Before taking the job leading one of Miami's newest art spaces, Fajardo-Hill directed an alternative art space in Venezuela, among other projects. Renovating CIFO's 13,000-square-foot space in a 1930s warehouse with the storms this fall has been ''maddening,'' she says, but she looks forward to this year's Art Basel Miami Beach.
''It's the absolute best moment to launch a space like this,'' she says. ``There's so much public coming, not only the local public but the international crowds.''
CIFO joins art collections nearby functioning as private museums, the Rubell Family Collection and Margulies Collection at the Warehouse. Its opening during the week of the art fair coincides with the opening of MOCA at Goldman Warehouse, an annex of the Museum of Contemporary Art in North Miami. This week, the museum kicks off its four-year run in a Wynwood warehouse owned by developers Tony and Joey Goldman.
A vast new art destination in Wynwood is Colección Gary Nader, established by Coral Gables dealer and collector Gary Nader. It's in a 50,000-square-foot building and includes a sculpture park half that size. About two-thirds of the building, Nader says, will be dedicated to selling art, and in the rest, he'll showcase his private collection and attract, he hopes, museum exhibits.
''We want to create shows here and send them to other museums,'' he adds. In Wynwood, Nader plans to show Latin American masters like Matta and Botero with established figures like Andy Warhol and Andreas Gursky.

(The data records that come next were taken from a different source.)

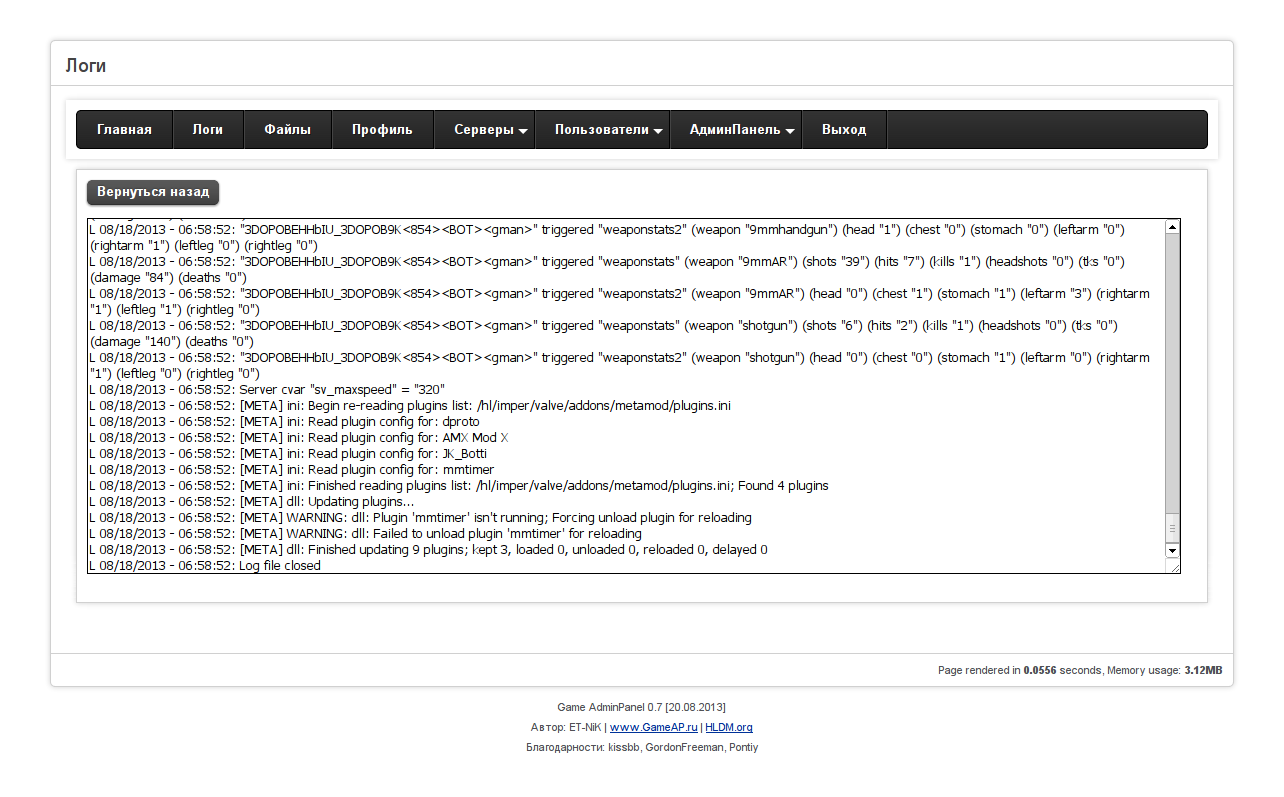Click the Логи page heading
The image size is (1284, 797).
point(86,66)
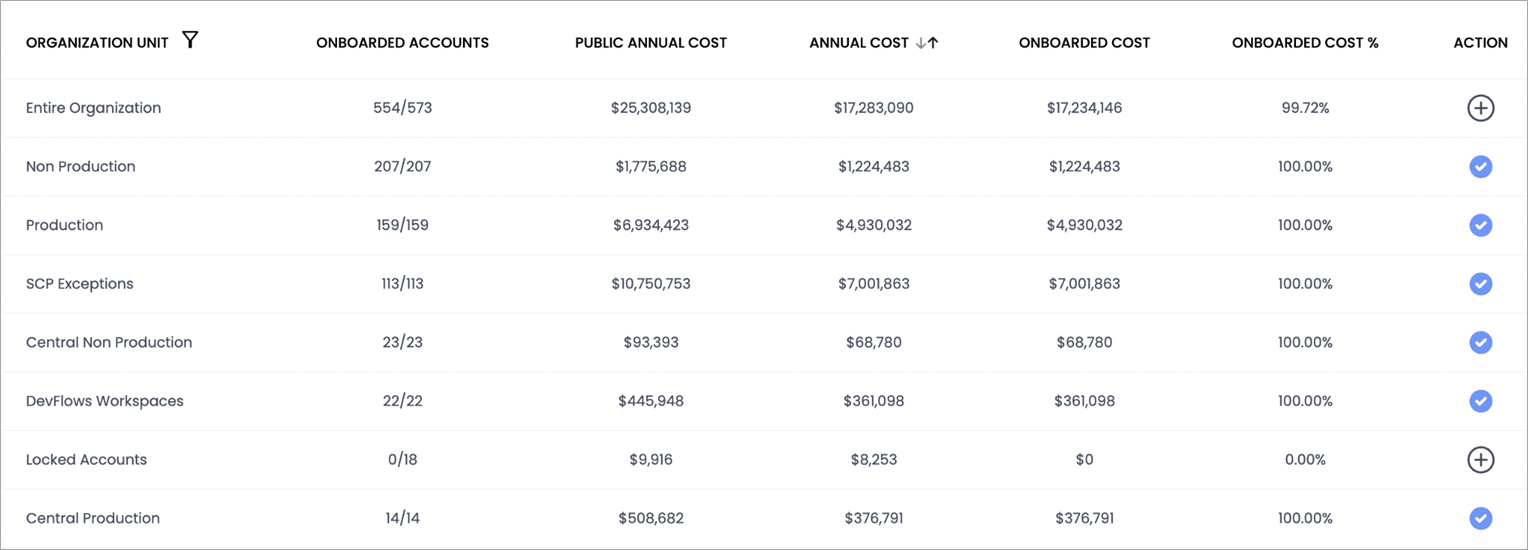This screenshot has width=1528, height=550.
Task: Click the checkmark icon in Production row
Action: click(x=1480, y=225)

Another addition to Wynwood's art scene is a gallery based in Valencia, Spain, which has opened a branch here, Luis Adelantado Miami, directly across from the Rubell Family Collection. Adelantado has been steeped in last-minute construction details readying for its opening this week with a show of video and drawing by Anthony Goicolea, who this month won the BMW Paris Photo Prize for Photography.
Other South Florida dealers new to the neighborhood: Barbara Gillman, Diana Lowenstein and Leonard Tachmes
Emmanuel Perrotin Gallery opened here during Art Basel Miami Beach '04, but then closed to renovate its 1950s factory building. It will open again permanently with this year's fair. This 13,000-square-foot space here is double the size of its parent gallery in Paris, says recently hired Perrotin Gallery director Luisa Lagos, and can exhibit three solo shows at a time. Its property includes a sculpture garden, and the gallery plans to construct another building next door, with studio spaces and a showroom.
''The idea is to have artists working in the space to produce more work. There are so many possibilities for the artists,'' Lagos says. She previously worked at the Rubell Family Collection, first as a curatorial intern in 2001 and then as a staff curator in 2003, organizing a traveling show of video art. The Perrotin gallery here represents Miami-based artists Daniel Arsham and Martin Oppel.
''I think it's a good moment to be a part of the international scene that's happening in Miami,'' Lagos says.